One word that always causes me to shudder: ‘Content.’ This is now apparently the standard word that people in the software industry use to refer to that which is created and owned by their users.

To me it’s just the latest horrible, bland, meaningless MBA word. Except it’s not. Like all words, ‘content’ implies something about that which it refers to: that it’s irrelevant and doesn’t matter, that anything would do in its place. Content is what you put in a box so that the box is no longer empty, it doesn’t matter what it is, it’s just there to fill the box.

Sure, as software people you’re all very proud of your box. You’ve put a lot of effort into making your box very pretty, and emergent, and Web 2.0, and now you just need something to fill it up. When all you do is build boxes it’s very easy to only see boxes.

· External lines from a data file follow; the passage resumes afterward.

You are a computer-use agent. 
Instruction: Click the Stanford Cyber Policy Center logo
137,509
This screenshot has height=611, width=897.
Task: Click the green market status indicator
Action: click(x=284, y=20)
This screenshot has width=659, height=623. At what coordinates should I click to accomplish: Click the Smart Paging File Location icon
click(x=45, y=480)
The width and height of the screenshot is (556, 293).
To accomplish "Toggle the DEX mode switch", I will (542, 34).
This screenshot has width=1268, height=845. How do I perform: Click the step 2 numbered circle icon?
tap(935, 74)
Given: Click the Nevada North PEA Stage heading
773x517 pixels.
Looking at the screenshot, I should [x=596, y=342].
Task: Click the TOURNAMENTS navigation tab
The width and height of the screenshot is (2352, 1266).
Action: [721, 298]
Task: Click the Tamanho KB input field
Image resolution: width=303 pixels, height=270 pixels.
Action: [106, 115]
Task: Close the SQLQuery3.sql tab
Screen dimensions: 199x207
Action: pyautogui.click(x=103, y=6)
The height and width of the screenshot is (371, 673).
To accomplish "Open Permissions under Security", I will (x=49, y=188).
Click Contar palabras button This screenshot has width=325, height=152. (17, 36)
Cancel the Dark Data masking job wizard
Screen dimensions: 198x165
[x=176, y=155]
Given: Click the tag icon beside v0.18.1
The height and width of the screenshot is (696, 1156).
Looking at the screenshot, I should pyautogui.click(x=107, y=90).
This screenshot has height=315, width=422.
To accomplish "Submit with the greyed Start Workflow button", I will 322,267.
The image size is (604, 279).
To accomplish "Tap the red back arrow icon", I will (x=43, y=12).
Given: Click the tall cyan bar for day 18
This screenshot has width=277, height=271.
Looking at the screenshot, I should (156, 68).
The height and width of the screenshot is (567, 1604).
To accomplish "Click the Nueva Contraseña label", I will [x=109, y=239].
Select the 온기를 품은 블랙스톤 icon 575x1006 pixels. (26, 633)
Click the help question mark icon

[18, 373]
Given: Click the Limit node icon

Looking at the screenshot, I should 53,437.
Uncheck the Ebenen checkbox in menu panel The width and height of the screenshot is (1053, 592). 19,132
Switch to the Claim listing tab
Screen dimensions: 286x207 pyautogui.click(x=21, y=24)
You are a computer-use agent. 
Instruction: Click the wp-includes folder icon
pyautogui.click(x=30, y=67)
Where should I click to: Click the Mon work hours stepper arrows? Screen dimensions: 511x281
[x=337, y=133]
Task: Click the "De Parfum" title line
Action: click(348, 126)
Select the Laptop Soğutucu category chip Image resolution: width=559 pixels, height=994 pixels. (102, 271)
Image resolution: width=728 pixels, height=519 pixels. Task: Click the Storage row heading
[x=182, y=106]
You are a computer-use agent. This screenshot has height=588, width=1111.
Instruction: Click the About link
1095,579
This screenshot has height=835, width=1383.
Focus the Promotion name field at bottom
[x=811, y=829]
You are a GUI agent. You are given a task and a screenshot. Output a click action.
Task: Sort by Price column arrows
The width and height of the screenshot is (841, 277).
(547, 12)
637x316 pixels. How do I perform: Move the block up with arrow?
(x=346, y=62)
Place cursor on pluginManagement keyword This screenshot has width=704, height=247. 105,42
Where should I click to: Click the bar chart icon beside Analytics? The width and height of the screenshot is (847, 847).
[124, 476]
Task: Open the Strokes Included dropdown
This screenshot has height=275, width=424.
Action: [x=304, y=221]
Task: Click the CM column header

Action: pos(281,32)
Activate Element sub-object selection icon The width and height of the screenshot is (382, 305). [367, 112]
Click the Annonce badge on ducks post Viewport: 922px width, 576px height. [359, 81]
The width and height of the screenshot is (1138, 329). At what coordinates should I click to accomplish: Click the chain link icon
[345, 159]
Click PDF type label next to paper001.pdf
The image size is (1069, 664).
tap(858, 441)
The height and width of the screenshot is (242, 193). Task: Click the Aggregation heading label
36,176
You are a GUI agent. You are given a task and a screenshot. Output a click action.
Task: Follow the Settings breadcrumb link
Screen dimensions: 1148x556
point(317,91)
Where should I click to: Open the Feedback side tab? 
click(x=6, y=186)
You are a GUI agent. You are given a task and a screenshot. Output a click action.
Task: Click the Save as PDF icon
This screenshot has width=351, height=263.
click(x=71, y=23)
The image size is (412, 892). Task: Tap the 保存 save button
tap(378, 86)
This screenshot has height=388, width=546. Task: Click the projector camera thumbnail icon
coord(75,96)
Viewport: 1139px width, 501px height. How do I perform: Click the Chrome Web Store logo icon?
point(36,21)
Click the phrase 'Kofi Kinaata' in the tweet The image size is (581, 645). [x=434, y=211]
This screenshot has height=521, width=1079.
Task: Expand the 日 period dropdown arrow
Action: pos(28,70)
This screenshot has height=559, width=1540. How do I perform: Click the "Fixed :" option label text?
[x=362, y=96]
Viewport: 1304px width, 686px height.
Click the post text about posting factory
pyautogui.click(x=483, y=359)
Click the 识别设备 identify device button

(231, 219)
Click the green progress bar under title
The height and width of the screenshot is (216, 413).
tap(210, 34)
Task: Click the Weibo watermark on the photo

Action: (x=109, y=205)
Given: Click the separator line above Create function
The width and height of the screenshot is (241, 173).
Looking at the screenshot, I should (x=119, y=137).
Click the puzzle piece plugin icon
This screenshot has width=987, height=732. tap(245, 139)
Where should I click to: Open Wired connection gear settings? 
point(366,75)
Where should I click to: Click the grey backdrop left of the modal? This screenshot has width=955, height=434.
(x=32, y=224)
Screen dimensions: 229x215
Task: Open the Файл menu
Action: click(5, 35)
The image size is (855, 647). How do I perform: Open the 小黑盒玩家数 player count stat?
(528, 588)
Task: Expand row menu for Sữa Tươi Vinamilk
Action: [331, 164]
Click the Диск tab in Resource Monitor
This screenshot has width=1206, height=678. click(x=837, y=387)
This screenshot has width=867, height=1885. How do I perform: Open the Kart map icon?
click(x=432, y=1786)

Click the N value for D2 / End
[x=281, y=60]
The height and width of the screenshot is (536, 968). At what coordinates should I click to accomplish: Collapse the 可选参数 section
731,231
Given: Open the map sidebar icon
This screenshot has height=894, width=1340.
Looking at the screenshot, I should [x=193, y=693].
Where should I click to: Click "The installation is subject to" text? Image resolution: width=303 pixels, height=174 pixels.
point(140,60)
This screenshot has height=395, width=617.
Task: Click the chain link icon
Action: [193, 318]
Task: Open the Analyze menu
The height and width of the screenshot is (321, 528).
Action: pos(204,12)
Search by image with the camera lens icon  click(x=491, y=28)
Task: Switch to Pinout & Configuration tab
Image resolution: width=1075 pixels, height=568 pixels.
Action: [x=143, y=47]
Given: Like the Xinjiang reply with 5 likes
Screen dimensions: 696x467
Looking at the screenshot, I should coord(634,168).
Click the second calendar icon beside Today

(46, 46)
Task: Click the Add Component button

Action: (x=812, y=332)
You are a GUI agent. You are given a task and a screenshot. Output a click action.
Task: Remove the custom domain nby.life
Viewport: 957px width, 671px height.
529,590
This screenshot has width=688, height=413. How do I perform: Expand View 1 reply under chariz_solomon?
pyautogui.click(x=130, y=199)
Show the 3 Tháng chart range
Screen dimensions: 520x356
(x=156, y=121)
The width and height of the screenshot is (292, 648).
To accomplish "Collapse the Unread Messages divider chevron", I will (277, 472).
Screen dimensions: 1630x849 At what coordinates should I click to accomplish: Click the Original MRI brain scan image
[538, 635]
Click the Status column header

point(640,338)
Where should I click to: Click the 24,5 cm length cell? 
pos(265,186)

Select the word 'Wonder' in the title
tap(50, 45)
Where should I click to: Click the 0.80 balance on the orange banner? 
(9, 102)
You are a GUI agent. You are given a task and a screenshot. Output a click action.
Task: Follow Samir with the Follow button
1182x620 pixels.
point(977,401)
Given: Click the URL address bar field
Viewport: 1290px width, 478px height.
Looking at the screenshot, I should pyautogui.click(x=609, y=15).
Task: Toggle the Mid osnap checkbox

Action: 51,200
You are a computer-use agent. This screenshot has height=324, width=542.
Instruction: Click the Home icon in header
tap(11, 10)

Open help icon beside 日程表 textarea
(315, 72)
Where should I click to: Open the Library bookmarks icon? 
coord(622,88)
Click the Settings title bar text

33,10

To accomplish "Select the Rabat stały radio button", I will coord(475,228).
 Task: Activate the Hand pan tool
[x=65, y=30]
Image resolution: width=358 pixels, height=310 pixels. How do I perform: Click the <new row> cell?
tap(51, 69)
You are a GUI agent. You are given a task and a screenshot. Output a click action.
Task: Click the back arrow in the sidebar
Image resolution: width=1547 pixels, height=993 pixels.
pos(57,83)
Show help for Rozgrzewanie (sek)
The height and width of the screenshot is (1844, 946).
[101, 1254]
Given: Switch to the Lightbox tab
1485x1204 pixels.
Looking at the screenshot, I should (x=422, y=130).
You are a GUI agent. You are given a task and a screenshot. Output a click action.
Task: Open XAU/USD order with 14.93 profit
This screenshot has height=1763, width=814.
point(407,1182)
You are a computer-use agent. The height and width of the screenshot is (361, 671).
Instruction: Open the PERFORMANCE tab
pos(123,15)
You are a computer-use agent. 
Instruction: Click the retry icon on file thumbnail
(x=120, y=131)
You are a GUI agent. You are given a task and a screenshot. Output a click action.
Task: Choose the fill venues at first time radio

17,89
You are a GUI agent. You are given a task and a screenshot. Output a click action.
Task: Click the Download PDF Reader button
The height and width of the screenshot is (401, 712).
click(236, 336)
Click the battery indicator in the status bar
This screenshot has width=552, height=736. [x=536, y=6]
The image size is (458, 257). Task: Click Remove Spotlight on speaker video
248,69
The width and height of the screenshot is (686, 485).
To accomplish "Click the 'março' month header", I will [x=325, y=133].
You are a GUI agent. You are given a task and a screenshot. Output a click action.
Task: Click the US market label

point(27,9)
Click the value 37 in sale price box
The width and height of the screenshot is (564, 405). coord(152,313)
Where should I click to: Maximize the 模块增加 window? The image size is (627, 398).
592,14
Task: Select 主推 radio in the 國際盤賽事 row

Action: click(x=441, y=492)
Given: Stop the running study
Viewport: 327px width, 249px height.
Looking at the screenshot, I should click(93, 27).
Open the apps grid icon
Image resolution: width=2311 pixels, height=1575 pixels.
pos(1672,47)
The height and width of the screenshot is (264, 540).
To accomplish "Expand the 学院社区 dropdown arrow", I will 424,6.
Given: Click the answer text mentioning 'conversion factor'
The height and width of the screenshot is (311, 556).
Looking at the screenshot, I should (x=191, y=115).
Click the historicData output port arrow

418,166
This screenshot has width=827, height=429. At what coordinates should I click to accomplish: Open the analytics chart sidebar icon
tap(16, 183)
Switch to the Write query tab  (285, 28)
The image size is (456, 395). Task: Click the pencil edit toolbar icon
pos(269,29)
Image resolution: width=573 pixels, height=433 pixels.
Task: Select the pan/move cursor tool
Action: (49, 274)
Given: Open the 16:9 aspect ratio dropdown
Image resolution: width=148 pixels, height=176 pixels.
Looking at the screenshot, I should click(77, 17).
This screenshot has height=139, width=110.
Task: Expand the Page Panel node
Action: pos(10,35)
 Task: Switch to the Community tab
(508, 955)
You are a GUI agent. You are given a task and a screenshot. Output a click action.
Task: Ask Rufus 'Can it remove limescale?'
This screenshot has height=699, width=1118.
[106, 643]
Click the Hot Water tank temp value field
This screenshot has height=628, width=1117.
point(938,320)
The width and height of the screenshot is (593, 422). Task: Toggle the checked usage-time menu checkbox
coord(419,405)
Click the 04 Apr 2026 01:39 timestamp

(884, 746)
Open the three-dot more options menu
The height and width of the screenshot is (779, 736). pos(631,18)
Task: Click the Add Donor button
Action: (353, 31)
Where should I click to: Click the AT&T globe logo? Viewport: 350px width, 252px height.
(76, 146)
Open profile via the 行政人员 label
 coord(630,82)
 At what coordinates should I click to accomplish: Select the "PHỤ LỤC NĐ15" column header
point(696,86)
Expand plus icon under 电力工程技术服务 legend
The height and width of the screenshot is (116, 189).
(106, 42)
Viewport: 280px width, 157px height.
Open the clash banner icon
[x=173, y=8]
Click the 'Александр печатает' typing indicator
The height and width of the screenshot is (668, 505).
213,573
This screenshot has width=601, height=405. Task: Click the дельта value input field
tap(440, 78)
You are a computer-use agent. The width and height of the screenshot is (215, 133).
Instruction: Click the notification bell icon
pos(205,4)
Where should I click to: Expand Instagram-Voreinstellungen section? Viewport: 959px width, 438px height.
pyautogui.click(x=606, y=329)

Well, guess what? Your users don’t even notice the box. That content that you regard as interchangeable filling is all they care about. That’s what they’ve spent time, effort and emotion in creating. They don’t want to just dump it in some box somewhere, they want it treated specially and with respect. Referring to it with some bland management-speak term is not showing respect.

Words matter. The words you use to refer to something shape your perception of it. If you’re in the business of building something where users can display their creations you need to remember that those creative works are the entire purpose of your web site. So don’t refer to it as ‘content’ and then focus on the box. Remember the box don’t exist, and treat your user’s works with respect.